This is a good article on the appeal of FF8’s narrative, but I would offer the more mundane argument that FF8 isn’t as well remembered because it’s the most visually forgettable final fantasy, with a focus on a romance that a lot of people didn’t care for at the time.

After all, FF7 wasn’t exactly about “some guy waking up to his mother asking him if he’s ready to go on his big adventure” either.

#8

I will never love FF8 because of what it did to Xenogears.

#9

It’s a shame FFVIII isn’t getting in on this new wave of re-releases, because it would be very interesting for me to go back and play it again after all these years.

I don’t dislike FFVIII, it’s just that after all these years the best word I can use to describe it “forgettable.” I have two concrete memories of that game; one that a gunblade is a really stupid weapon and two that I gave up before beating it because I was told to go to the Centra Continent and had no damn clue where that was. I have a distinct memory of trying for what seemed like days but in hindsight was probably two shitty afternoons trying to find the next area to progress the story and failing. Beyond that, everything is just kind of a puddle in my head. Squall was kind of annoying, blonde rival was more annoying, the draw system didn’t make sense to me, and there was a card game I didn’t like. At some point a guy in a cowboy hat was supposed to kill someone that got the feelings, then finally she caught the bullet in midair. That’s it.
--
Problems:
1 – In the comment thread, where was the commenter who gave up on FFVIII told to go?
2 – Extract every line of the entries that contains the string "checkbox", matching case exactly.

(Entries for finding displayed items)
--
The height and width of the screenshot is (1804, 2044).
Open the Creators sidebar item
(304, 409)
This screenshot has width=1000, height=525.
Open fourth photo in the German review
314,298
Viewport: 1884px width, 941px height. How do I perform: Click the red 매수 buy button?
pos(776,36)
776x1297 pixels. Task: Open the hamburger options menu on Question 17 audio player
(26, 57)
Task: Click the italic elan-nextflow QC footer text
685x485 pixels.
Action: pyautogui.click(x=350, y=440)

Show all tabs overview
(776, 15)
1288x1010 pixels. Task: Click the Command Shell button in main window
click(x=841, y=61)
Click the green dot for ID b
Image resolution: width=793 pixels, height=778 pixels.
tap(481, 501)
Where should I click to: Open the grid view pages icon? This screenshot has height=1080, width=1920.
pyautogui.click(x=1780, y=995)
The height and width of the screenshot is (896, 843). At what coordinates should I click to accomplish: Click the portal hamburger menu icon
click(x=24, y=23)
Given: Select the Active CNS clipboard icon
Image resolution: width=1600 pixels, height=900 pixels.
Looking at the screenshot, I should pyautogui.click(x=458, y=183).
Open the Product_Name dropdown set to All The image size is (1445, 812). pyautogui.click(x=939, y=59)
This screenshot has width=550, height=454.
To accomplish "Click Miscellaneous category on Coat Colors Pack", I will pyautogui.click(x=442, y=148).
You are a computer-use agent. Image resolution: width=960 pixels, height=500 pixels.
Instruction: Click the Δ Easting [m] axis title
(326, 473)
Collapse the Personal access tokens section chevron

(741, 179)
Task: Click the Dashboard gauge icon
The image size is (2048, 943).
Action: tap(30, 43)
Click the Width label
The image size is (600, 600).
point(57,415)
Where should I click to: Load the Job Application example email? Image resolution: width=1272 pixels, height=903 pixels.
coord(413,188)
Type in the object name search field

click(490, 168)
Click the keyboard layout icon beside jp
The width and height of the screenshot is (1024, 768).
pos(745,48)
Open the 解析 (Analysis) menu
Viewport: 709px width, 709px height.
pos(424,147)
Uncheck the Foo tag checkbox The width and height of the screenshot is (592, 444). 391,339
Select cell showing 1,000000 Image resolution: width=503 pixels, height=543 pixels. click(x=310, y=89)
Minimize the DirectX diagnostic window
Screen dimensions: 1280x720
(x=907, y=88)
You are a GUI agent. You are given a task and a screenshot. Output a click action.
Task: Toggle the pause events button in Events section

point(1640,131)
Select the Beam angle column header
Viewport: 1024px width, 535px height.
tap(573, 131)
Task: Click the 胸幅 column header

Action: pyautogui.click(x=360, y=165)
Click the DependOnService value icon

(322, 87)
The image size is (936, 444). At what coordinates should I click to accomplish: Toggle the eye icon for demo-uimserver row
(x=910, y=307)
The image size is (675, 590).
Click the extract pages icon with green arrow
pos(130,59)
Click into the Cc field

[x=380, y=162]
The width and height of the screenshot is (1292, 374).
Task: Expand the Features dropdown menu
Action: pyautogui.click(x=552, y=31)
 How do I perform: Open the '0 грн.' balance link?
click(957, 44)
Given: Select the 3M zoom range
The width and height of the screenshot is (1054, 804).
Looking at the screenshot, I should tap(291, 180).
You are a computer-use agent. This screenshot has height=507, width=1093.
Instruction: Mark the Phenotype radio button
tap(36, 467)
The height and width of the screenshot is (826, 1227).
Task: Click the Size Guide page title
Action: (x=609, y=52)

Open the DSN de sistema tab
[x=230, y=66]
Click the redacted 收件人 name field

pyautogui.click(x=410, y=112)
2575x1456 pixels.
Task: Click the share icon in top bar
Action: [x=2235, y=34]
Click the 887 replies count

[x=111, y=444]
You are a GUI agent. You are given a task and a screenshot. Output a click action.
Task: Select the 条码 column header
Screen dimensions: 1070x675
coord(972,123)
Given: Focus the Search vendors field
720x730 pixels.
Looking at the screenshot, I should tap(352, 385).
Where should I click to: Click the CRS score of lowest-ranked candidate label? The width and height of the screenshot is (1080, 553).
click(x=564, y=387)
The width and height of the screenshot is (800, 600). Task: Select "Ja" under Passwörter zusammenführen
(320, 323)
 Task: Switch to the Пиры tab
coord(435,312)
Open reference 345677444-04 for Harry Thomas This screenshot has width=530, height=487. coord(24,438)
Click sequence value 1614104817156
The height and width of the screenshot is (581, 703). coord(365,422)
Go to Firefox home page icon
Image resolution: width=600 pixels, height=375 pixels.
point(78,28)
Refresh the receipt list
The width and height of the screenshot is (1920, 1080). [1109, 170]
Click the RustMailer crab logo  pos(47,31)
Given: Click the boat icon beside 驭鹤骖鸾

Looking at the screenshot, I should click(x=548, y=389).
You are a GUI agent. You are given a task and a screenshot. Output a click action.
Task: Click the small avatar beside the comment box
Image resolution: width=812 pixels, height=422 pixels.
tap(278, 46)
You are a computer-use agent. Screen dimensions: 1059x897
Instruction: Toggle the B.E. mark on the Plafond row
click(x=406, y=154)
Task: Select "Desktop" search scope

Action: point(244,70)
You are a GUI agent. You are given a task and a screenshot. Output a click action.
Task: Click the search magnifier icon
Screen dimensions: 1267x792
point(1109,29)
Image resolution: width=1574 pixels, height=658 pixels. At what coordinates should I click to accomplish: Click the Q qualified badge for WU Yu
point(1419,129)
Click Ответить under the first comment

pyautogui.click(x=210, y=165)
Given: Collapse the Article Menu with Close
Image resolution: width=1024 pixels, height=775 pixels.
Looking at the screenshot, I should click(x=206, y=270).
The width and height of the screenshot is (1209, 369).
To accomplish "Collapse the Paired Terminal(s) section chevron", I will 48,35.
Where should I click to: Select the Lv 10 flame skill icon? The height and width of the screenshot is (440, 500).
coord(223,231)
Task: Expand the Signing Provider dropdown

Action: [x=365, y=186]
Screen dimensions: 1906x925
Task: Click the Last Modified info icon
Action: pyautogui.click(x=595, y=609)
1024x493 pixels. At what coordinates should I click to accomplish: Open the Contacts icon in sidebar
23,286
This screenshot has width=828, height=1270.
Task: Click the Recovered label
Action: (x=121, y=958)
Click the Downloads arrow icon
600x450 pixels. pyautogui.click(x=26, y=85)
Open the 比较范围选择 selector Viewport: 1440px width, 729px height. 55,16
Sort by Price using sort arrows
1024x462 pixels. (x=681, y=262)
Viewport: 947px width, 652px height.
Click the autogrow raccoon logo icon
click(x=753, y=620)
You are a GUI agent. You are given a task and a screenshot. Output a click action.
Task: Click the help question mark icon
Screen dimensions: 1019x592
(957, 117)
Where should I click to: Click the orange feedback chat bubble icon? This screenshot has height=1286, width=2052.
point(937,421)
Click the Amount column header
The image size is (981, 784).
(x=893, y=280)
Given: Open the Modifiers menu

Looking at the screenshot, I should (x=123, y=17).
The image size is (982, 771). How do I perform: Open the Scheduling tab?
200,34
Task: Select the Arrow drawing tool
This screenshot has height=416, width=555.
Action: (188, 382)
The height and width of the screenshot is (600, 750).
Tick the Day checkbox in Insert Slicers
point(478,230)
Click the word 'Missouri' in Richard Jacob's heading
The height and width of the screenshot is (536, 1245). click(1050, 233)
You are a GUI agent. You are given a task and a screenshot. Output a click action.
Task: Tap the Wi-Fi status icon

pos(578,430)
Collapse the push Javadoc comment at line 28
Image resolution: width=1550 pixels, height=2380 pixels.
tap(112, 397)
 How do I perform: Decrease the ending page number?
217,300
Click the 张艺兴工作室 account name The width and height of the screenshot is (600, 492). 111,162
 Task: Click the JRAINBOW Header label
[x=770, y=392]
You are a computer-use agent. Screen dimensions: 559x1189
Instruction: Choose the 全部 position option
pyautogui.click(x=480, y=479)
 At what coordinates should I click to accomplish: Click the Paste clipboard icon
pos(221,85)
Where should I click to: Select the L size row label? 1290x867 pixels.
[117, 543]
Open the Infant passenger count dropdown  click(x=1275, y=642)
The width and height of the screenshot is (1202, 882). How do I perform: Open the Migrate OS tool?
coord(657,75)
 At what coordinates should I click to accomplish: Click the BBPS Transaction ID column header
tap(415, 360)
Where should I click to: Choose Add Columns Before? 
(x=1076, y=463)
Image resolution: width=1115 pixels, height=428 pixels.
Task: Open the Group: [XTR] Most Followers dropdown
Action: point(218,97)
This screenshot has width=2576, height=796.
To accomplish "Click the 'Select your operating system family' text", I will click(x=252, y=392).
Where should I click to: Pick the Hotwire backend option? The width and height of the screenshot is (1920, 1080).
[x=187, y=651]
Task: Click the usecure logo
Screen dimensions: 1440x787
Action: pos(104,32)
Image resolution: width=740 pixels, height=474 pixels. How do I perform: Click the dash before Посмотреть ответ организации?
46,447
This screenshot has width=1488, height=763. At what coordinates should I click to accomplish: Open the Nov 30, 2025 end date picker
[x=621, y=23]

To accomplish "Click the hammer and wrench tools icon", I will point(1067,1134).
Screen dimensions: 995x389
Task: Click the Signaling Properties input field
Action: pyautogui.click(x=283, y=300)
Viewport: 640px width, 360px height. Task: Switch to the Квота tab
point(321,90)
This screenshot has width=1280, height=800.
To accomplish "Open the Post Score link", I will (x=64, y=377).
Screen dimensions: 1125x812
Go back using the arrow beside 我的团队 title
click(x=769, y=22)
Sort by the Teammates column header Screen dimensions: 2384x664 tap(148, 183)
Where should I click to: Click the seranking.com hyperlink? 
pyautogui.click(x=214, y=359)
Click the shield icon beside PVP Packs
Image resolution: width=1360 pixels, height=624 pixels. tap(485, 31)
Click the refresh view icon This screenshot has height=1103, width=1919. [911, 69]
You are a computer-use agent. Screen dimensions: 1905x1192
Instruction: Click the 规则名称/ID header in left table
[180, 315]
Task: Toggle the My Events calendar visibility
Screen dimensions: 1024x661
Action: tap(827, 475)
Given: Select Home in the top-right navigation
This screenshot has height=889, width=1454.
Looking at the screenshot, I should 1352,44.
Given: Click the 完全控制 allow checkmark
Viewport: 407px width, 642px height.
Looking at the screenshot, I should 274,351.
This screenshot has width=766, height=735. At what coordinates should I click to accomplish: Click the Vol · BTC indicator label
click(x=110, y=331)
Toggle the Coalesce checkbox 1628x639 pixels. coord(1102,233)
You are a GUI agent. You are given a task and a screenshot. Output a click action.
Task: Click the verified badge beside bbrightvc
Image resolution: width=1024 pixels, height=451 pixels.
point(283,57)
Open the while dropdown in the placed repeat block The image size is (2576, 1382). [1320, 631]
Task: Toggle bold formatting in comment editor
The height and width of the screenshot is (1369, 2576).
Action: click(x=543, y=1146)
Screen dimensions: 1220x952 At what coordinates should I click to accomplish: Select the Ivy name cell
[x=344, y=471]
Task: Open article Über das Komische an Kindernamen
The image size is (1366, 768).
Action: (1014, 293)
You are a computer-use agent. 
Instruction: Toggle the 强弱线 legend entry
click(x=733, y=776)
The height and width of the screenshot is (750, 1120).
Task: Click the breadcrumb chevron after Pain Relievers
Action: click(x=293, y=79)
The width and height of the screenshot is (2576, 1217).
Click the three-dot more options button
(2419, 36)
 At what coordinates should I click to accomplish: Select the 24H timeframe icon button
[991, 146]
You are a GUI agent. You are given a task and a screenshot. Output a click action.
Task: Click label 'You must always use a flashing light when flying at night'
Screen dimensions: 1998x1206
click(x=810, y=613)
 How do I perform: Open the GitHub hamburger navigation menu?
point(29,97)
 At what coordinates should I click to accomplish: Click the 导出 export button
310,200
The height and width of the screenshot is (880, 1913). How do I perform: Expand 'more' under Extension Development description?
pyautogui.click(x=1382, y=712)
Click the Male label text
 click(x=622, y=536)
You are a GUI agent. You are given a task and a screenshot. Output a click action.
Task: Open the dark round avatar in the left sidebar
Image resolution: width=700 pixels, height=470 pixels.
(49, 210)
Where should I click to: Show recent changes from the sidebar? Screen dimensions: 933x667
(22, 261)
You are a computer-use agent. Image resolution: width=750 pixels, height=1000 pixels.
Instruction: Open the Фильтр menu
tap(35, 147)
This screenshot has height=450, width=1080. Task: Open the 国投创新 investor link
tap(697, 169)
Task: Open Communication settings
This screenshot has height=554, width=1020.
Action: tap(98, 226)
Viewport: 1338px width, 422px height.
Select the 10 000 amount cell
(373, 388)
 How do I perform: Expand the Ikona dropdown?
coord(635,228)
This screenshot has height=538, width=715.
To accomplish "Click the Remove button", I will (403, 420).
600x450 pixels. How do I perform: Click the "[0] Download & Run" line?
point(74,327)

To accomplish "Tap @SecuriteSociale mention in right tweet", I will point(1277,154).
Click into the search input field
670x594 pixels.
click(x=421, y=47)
--
Responses:
1 – To the Centra Continent.

2 –
Uncheck the Foo tag checkbox The width and height of the screenshot is (592, 444). 391,339
Tick the Day checkbox in Insert Slicers
Toggle the Coalesce checkbox 1628x639 pixels. coord(1102,233)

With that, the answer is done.